[START OF Rows]

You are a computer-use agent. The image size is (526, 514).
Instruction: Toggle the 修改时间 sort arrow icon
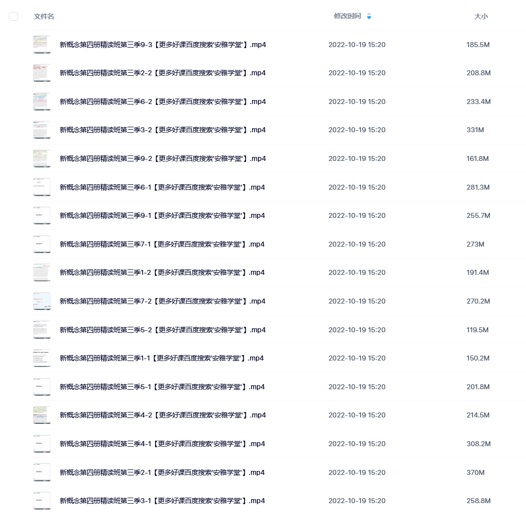(x=369, y=16)
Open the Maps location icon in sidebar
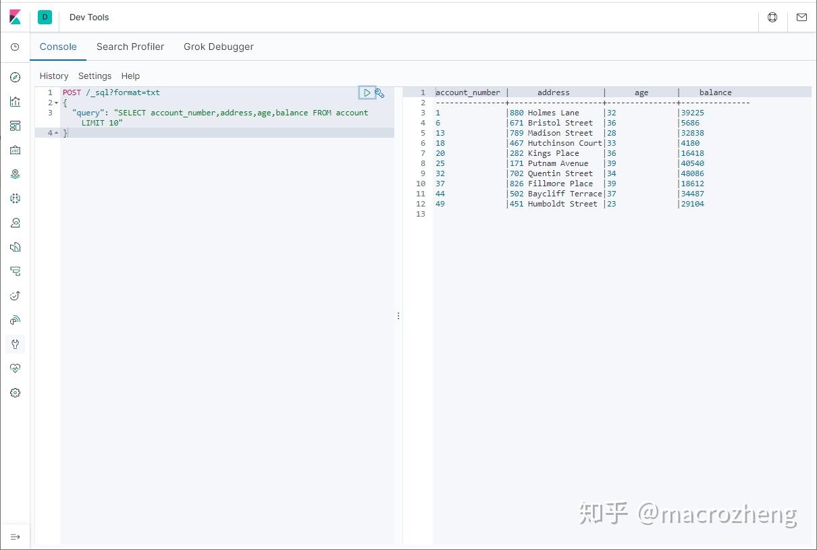This screenshot has width=817, height=550. click(x=15, y=173)
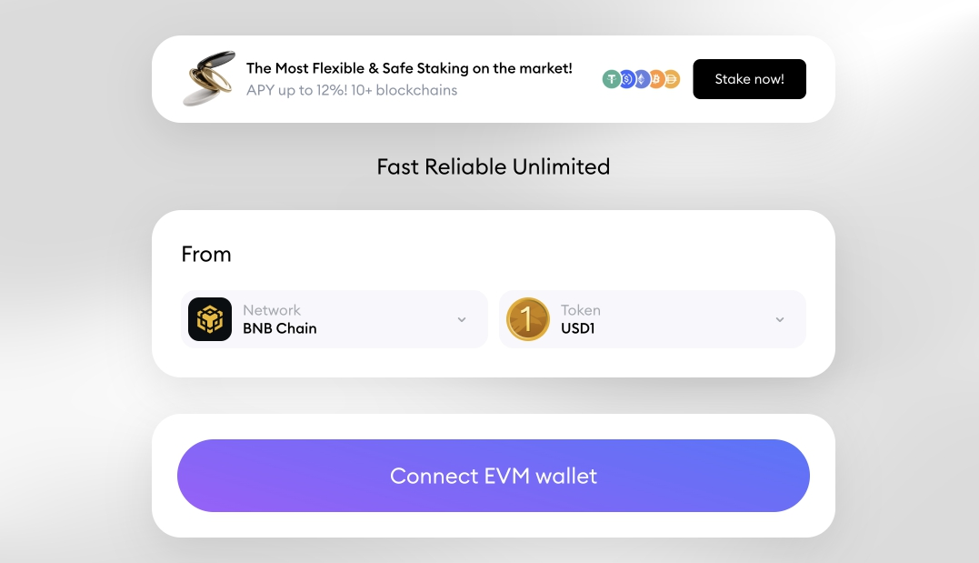Click the Flexible & Safe Staking headline
Viewport: 979px width, 563px height.
409,68
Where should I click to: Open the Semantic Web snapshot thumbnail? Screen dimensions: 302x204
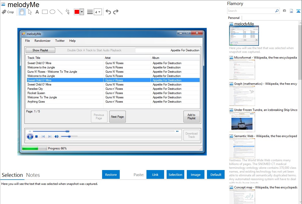coord(242,148)
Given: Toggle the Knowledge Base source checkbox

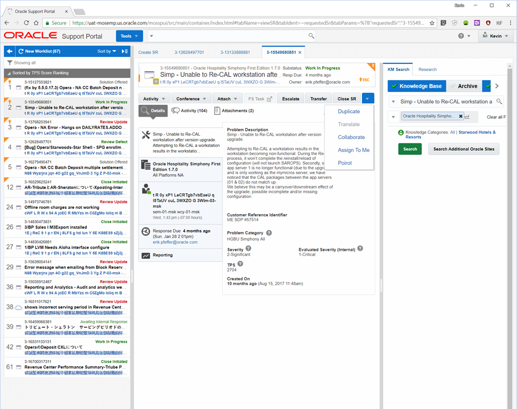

[END OF Rows]

> [Aim]: Swap "Toggle" for "Switch" throughout the listing above and write out the listing again with nothing else changed. Leave the pictures out.

> [Solution to this task]:
You are a computer-use agent. The image size is (526, 514).
Instruction: Switch the 修改时间 sort arrow icon
(x=369, y=16)
Open the Maps location icon in sidebar
This screenshot has width=817, height=550. click(x=15, y=173)
Click the Flexible & Safe Staking headline
Viewport: 979px width, 563px height.
409,68
Where should I click to: Open the Semantic Web snapshot thumbnail? Screen dimensions: 302x204
coord(242,148)
Given: Switch the Knowledge Base source checkbox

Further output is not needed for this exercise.